My operation was known as the Glenn Procedure, or sometimes called the Glenn shunt. Readers familiar with the operation may nod their head sagely, but they would be completely wrong. The operation was changed in the mid 1980’s, and my 1967 version doesn’t resemble it. The modern operation, sometimes called the Bi-directional Glenn Shunt, disconnects the Superior Vena Cava from the heart and connects it to the Pulmonary artery, sending blood to the lungs. The Classic Glenn Shunt – mine – disconnects the Superior Vena Cava and connects it to the Pulmonary Artery. The left branch of the Pulmonary is also clamped and cut, making the right lung responsible for oxygenating all of the blood. I didn’t even know I had Version 1.0 until a few years ago, when a Cardiologist slapped my X-ray onto the lightboard and studied it. “I don’t know what the hell this is, but it ain’t a Glenn Shunt,” he said.

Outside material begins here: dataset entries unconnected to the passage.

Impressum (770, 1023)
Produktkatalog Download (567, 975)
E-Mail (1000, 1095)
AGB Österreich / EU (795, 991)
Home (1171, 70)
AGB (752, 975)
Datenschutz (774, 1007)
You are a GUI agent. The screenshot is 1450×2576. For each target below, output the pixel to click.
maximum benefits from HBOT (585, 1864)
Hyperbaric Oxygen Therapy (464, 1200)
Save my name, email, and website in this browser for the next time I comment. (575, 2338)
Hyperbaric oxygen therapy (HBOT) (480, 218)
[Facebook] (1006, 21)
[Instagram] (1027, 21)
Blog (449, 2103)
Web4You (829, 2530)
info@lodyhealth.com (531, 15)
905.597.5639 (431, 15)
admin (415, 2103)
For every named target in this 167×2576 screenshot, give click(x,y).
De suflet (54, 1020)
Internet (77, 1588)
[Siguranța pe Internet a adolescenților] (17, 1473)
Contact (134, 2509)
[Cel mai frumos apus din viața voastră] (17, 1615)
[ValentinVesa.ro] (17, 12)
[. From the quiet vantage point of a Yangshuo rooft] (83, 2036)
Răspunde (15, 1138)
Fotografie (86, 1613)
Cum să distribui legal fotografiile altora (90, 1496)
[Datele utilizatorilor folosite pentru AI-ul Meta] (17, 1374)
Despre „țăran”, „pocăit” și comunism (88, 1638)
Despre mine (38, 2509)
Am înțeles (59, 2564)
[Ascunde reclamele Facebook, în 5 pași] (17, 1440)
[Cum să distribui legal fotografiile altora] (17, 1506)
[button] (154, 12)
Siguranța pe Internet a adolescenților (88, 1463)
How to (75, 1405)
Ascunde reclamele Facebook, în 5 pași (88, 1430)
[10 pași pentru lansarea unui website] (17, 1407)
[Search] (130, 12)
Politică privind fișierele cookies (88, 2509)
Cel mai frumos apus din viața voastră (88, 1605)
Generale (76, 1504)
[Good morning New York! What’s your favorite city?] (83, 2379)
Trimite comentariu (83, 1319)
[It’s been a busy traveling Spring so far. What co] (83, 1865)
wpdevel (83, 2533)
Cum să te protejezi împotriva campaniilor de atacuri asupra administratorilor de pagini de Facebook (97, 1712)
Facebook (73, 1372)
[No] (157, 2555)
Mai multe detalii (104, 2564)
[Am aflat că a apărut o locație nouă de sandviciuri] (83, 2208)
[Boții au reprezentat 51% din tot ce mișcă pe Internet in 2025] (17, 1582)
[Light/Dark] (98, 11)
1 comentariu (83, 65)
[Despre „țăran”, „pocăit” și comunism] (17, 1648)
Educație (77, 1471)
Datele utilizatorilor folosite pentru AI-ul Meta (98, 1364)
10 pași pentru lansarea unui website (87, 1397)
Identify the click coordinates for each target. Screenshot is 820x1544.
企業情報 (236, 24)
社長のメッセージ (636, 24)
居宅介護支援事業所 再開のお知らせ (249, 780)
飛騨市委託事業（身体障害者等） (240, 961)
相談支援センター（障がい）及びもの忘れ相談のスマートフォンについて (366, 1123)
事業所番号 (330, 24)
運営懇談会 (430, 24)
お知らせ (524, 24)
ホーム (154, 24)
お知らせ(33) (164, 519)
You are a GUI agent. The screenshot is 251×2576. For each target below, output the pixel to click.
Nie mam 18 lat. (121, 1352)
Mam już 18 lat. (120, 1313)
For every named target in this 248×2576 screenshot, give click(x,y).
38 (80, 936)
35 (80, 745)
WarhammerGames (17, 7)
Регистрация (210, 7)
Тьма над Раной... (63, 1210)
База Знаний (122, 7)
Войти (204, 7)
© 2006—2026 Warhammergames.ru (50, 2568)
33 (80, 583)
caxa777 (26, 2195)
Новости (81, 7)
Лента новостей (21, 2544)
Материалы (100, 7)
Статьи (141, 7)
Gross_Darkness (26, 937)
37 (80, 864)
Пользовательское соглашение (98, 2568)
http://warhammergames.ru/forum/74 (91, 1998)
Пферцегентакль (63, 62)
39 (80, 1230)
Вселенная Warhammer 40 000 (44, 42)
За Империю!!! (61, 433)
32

Dr. Gott did a great job; I was the fifth person at Hopkins to survive the Glenn Procedure, and the first one to be physically active. And 41 years later I’m still going.
As I am watching Hopkins, I’m keeping my eyes open for the Jesus statue. Really it is named Christus Consolator, or The Divine Healer, and is located in the main administration building. I had to make the trip to Baltimore yearly for several years for follow-up appointments, and seeing that statue as we walked into the hospital is my only memory of the hospital. I can’t remember doctors, nurses, or buildings, but I remember seeing that statue. This statue of Jesus Christ is ten and a half feet tall, and the podium He is standing on is probably four feet high. And when you are five years old, He looks really big!